Stored data
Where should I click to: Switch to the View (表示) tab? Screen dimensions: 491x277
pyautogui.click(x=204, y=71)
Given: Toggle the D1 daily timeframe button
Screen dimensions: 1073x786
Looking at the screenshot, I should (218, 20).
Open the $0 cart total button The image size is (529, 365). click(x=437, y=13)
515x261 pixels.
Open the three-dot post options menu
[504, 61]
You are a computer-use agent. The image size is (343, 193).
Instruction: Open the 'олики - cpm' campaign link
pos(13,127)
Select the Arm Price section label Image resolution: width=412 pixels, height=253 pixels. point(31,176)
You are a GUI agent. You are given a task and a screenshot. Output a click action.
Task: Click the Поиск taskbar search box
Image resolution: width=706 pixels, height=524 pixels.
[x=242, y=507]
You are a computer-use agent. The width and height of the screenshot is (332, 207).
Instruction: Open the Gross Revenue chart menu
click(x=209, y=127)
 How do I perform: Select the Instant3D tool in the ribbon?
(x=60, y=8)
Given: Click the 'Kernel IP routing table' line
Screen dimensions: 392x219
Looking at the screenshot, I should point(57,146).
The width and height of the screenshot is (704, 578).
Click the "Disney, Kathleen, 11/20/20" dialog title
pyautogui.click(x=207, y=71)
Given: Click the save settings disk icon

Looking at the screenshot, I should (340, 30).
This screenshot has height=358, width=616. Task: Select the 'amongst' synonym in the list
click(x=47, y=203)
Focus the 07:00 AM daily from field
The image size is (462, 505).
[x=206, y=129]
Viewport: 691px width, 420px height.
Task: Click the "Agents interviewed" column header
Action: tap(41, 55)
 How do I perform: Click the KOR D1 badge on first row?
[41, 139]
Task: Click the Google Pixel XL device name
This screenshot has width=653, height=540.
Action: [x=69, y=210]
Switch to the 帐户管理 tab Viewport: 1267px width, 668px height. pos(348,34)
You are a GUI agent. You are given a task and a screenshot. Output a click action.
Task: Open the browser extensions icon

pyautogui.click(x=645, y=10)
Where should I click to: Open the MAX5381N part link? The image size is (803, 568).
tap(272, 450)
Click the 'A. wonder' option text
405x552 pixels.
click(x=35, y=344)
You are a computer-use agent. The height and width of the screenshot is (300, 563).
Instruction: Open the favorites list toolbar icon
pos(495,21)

*Directions:* Return each line of the data where the word "button" appears.

*Response:*
Given: Toggle the D1 daily timeframe button
Open the $0 cart total button The image size is (529, 365). click(x=437, y=13)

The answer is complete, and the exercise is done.